Goal of the exercise
Return the entries below exactly as written.

Recorded data
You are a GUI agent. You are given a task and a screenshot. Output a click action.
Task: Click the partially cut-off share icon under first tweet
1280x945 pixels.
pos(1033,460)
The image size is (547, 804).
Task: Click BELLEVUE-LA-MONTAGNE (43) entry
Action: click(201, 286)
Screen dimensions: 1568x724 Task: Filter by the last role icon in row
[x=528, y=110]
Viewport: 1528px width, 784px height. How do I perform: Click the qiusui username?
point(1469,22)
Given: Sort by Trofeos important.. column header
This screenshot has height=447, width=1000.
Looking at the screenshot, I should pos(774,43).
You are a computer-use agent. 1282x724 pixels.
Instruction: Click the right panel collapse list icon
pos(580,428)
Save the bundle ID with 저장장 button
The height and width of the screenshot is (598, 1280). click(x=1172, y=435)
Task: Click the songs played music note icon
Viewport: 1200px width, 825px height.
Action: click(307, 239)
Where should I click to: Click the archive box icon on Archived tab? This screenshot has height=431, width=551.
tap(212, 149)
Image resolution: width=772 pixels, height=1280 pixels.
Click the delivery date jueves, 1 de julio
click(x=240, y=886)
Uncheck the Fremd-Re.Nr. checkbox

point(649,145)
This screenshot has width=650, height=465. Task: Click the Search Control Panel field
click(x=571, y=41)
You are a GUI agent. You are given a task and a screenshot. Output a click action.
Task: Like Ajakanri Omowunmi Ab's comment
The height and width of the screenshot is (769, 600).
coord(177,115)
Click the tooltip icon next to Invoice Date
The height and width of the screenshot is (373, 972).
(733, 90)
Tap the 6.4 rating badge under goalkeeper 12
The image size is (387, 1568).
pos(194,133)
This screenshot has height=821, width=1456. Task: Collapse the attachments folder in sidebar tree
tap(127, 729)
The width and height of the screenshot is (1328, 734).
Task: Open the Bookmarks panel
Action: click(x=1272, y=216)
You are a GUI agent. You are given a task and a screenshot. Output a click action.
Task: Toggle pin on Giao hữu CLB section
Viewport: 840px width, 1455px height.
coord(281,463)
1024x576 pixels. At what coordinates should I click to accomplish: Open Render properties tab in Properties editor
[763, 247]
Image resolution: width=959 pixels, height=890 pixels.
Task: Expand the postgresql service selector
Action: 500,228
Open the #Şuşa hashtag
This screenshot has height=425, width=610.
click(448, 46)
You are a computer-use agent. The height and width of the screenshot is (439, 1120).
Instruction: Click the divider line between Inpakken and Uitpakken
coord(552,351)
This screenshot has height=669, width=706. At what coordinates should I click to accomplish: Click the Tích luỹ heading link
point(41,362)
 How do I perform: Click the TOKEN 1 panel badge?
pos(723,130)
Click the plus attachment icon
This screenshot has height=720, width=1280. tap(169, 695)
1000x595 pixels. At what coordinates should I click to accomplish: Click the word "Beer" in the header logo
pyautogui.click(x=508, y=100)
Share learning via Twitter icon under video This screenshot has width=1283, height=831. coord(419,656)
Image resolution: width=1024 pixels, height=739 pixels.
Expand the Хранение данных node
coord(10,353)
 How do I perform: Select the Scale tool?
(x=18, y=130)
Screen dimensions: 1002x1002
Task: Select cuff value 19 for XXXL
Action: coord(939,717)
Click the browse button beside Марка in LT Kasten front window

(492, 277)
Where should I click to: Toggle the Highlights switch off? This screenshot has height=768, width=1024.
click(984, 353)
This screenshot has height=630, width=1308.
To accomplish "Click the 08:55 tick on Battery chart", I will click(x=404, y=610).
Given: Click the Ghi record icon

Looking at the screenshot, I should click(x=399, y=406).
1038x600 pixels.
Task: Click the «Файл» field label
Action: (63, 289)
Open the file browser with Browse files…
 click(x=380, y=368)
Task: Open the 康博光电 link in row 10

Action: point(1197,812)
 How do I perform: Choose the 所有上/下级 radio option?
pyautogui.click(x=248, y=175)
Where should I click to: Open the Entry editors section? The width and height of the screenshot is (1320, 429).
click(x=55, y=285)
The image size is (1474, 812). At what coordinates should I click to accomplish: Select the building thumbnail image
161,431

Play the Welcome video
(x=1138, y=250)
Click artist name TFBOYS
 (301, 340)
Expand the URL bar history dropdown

Exercise response
You are a GUI agent. You are given a task and a screenshot. Output a click action.
Task: Click the partially cut-off share icon under first tweet
1280x945 pixels.
pos(1033,460)
The image size is (547, 804).
Task: Click BELLEVUE-LA-MONTAGNE (43) entry
Action: click(201, 286)
Screen dimensions: 1568x724 Task: Filter by the last role icon in row
[x=528, y=110]
Viewport: 1528px width, 784px height. How do I perform: Click the qiusui username?
point(1469,22)
Given: Sort by Trofeos important.. column header
This screenshot has height=447, width=1000.
Looking at the screenshot, I should pos(774,43).
You are a computer-use agent. 1282x724 pixels.
Instruction: Click the right panel collapse list icon
pos(580,428)
Save the bundle ID with 저장장 button
The height and width of the screenshot is (598, 1280). click(x=1172, y=435)
Task: Click the songs played music note icon
Viewport: 1200px width, 825px height.
Action: click(307, 239)
Where should I click to: Click the archive box icon on Archived tab? This screenshot has height=431, width=551.
tap(212, 149)
Image resolution: width=772 pixels, height=1280 pixels.
Click the delivery date jueves, 1 de julio
click(x=240, y=886)
Uncheck the Fremd-Re.Nr. checkbox

point(649,145)
This screenshot has width=650, height=465. Task: Click the Search Control Panel field
click(x=571, y=41)
You are a GUI agent. You are given a task and a screenshot. Output a click action.
Task: Like Ajakanri Omowunmi Ab's comment
The height and width of the screenshot is (769, 600).
coord(177,115)
Click the tooltip icon next to Invoice Date
The height and width of the screenshot is (373, 972).
(733, 90)
Tap the 6.4 rating badge under goalkeeper 12
The image size is (387, 1568).
pos(194,133)
This screenshot has height=821, width=1456. Task: Collapse the attachments folder in sidebar tree
tap(127, 729)
The width and height of the screenshot is (1328, 734).
Task: Open the Bookmarks panel
Action: click(x=1272, y=216)
You are a GUI agent. You are given a task and a screenshot. Output a click action.
Task: Toggle pin on Giao hữu CLB section
Viewport: 840px width, 1455px height.
coord(281,463)
1024x576 pixels. At what coordinates should I click to accomplish: Open Render properties tab in Properties editor
[763, 247]
Image resolution: width=959 pixels, height=890 pixels.
Task: Expand the postgresql service selector
Action: 500,228
Open the #Şuşa hashtag
This screenshot has height=425, width=610.
click(448, 46)
You are a computer-use agent. The height and width of the screenshot is (439, 1120).
Instruction: Click the divider line between Inpakken and Uitpakken
coord(552,351)
This screenshot has height=669, width=706. At what coordinates should I click to accomplish: Click the Tích luỹ heading link
point(41,362)
 How do I perform: Click the TOKEN 1 panel badge?
pos(723,130)
Click the plus attachment icon
This screenshot has height=720, width=1280. tap(169, 695)
1000x595 pixels. At what coordinates should I click to accomplish: Click the word "Beer" in the header logo
pyautogui.click(x=508, y=100)
Share learning via Twitter icon under video This screenshot has width=1283, height=831. coord(419,656)
Image resolution: width=1024 pixels, height=739 pixels.
Expand the Хранение данных node
coord(10,353)
 How do I perform: Select the Scale tool?
(x=18, y=130)
Screen dimensions: 1002x1002
Task: Select cuff value 19 for XXXL
Action: coord(939,717)
Click the browse button beside Марка in LT Kasten front window

(492, 277)
Where should I click to: Toggle the Highlights switch off? This screenshot has height=768, width=1024.
click(984, 353)
This screenshot has height=630, width=1308.
To accomplish "Click the 08:55 tick on Battery chart", I will click(x=404, y=610).
Given: Click the Ghi record icon

Looking at the screenshot, I should click(x=399, y=406).
1038x600 pixels.
Task: Click the «Файл» field label
Action: (63, 289)
Open the file browser with Browse files…
 click(x=380, y=368)
Task: Open the 康博光电 link in row 10

Action: point(1197,812)
 How do I perform: Choose the 所有上/下级 radio option?
pyautogui.click(x=248, y=175)
Where should I click to: Open the Entry editors section? The width and height of the screenshot is (1320, 429).
click(x=55, y=285)
The image size is (1474, 812). At what coordinates should I click to accomplish: Select the building thumbnail image
161,431

Play the Welcome video
(x=1138, y=250)
Click artist name TFBOYS
 (301, 340)
Expand the URL bar history dropdown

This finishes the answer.